R. Kumar, A. Jeevalatha, R. Baswaraj, R. Kumar, S. Sharma, M. Nagesh
doi: 10.4454/jpp.v99i1.3824
Potato viruses including Potato aucuba mosaic virus (PAMV), Potato leafroll virus (PLRV), Potato virus M (PVM), Potato virus S (PVS) and Potato virus X (PVX) are well known viruses infecting potato and can cause serious economic losses. In this study, a multiplex reverse transcription polymerase chain reaction (RT-PCR) assay was developed and standardized for simultaneous detection of PAMV, PLRV, PVM, PVS and PVX with elongation factor 1-α (ef1α) as plant internal control. At least three primer pairs were designed within the conserved regions of genomic sequences of five potato viruses and ef1α of potato for single and/or multiplex RT-PCR. The reaction conditions were initially optimized by selecting primer pairs and standardized the individual RT-PCR. Then, one pair of primer for each virus including ef1α was selected for multiplex RT-PCR producing distinct fragments of 305, 452, 408, 363, 565, 803 bp, representing PAMV, PLRV, PVM, PVS, PVX and ef1α, respectively. All the primers were designed based on specificity and compatibility and the reliability was confirmed by cloning and sequencing followed by BLAST analysis. The sensitivity of single as well as multiplex RT-PCR was evaluated. The assay could detect all five viruses including ef1α even at total RNA dilutions of 10−3 and total cDNA dilution of 10- 7 . The multiplex RT-PCR assay was then used to test virus infections from field samples of potato (leaves and tubers) collected from different states of India along with plant internal control.
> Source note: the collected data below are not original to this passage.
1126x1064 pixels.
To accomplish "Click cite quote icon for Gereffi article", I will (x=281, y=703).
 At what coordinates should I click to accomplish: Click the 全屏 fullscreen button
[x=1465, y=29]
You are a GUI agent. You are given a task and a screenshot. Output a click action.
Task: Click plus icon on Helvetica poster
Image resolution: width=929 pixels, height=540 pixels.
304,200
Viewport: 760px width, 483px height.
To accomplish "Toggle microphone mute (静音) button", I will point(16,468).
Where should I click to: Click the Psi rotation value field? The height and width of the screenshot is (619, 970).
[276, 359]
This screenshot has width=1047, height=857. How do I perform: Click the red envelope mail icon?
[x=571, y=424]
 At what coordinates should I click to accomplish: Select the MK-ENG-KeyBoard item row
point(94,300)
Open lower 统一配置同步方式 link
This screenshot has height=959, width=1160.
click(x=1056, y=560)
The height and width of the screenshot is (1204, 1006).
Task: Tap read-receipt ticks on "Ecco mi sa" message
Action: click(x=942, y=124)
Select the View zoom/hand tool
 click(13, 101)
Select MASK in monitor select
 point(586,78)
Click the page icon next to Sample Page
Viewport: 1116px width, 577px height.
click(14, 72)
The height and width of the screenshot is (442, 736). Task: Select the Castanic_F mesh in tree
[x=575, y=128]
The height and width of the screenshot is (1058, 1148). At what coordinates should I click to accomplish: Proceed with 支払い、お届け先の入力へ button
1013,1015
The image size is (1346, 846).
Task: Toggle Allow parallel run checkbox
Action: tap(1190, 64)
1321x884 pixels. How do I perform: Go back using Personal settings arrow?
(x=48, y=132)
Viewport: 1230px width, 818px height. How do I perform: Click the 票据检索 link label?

This multiplex RT-PCR was equally enough in detecting mixed infection of five viruses in foliage as well as tubers. The results indicate the robustness and reliability of the assay for virus indexing of mother stocks for five viruses simultaneously in potato seed production and will be useful for seed certification programme, breeding and epidemiological studies.